ORIGIN OF THE CONCEPT

The term “total cost of risk” is attributed to Douglas Barlow, insurance-cum-risk manager for Toronto, Canada, manufacturer Massey-Ferguson, in 1966. Barlow articulated the need for companies to understand risk-related costs in their entirety, rather than solely focusing on insurance. It was a new and genuinely holistic performance measurement tool that prompted a significant advance in the sophistication of risk management.

At the time, Barlow defined “cost of risk” as the sum of insurance premiums, self-insurance costs, risk-control expenditures, and administrative costs.[1] His vision was to compare the value of this measure to that of the assets and revenues of a company, and it continues to be a useful internal and external benchmark for performance measurement. For example, some industry TCOR surveys record total cost of risk per US $1,000 of revenue such that organizations across various industries may compare their performance.

Despite its utility, TCOR is often underutilized in risk management today, due in part to the challenges of its implementation and a misunderstanding of its requirements, especially in relation to data needs.

CHALLENGES OF LEVERAGING TCOR

Organizations are in constant tension between the requirements to minimize nonessential spending and to demonstrate tangible and constant improvement in their operations. This tension may be exacerbated by deep-rooted expectations from senior stakeholders — for example, the perception of risk spending as “discretionary.” Resolution around this tension is possible through adopting a TCOR-centric approach, but there are several known challenges associated with its implementation:

  • Additional costs. Changing a business’s approach to risk management inevitably carries additional cost, whether the direct cost of new risk controls or the indirect costs of any wider organizational changes. Potential value needs to be evaluated against these additional costs.

  • External factors. Making predictions about tangible value is inherently difficult; costs driven by external factors can be unpredictable and may be influenced by unknown unknowns.

  • Seeking value in the wrong places. Organizations that implement a TCOR-centric approach may be unfamiliar with where to expect value to emerge.

  • Stakeholder management. Risk managers are required to demonstrate benefit to stakeholders throughout the risk management cycle. Failure to do so can create barriers to further progress and may thwart the process altogether.

RISK ACCEPTANCE & RISK MANAGEMENT TRADE-OFF

TCOR can be considered as the sum of the costs of activities to manage or transfer risk, and of actual losses and exposure to residual risk.

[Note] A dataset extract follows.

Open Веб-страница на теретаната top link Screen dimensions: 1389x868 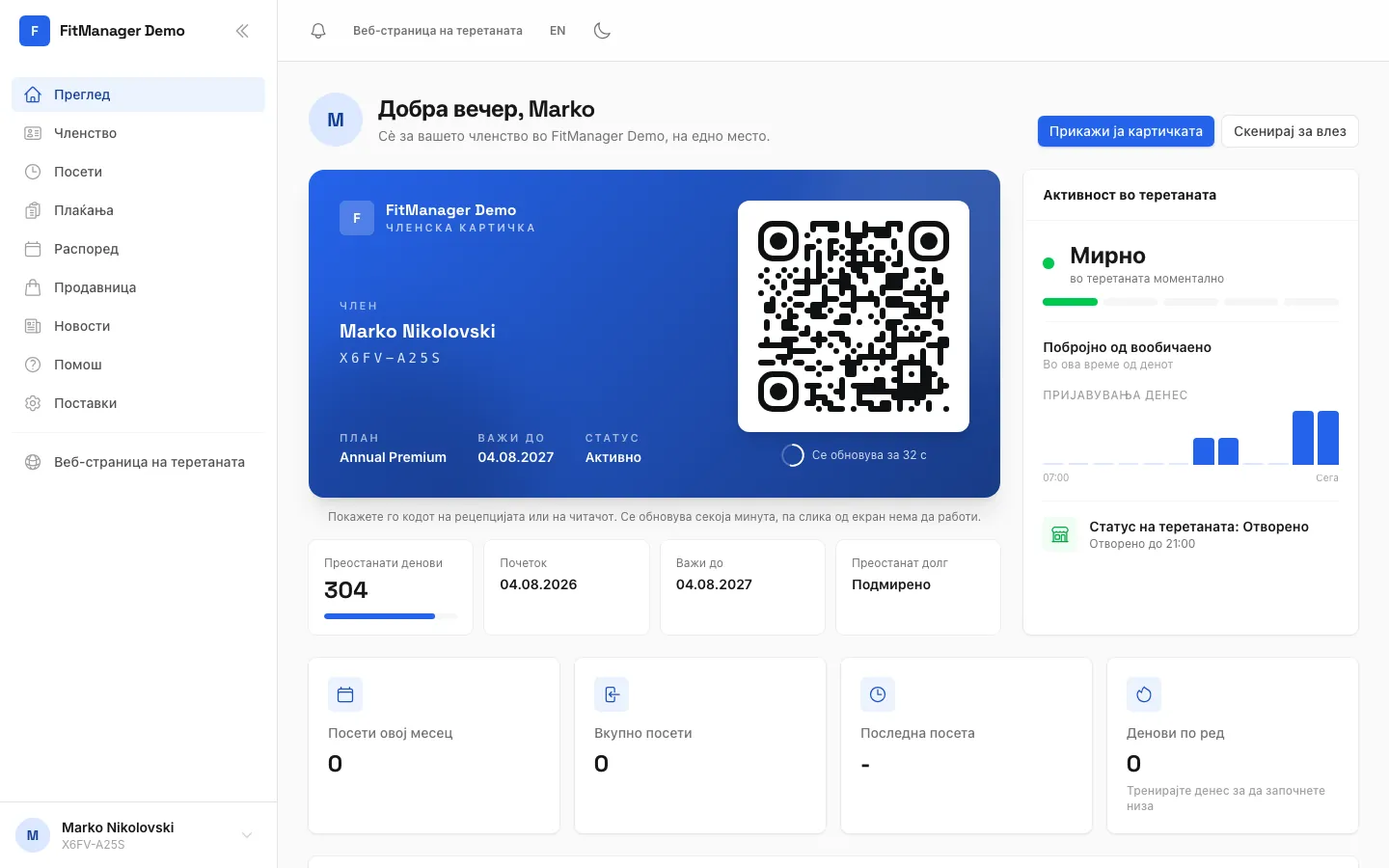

Risk acceptance & transfer

Risk transfer involves arranging for a third party (e.g., an insurer) to absorb some or all of one’s exposure to a particular risk. Any remaining costs borne by the organization due to risks not otherwise managed or transferred are the cost of risk acceptance. In the absence of any measures to manage or transfer a risk, it sits entirely within the category of “risk acceptance.”

Risk management

Risk management costs are those associated with trying to lower one’s exposure to risk. Risk management may involve “hard” engineered systems and/or “soft” business processes and behavioral controls. Many companies have a dedicated risk management function as part of their organization and/or outsource to a third party.

Trade-off at play

Between these two components, there is an inherent trade-off. There are major potential costs associated with failing to manage the risk sufficiently, which are reflected in a high cost of acceptance or transfer of risk (e.g., due to a high number of workplace accidents). Conversely, overmanagement of risk will incur disproportionate costs of risk management activity.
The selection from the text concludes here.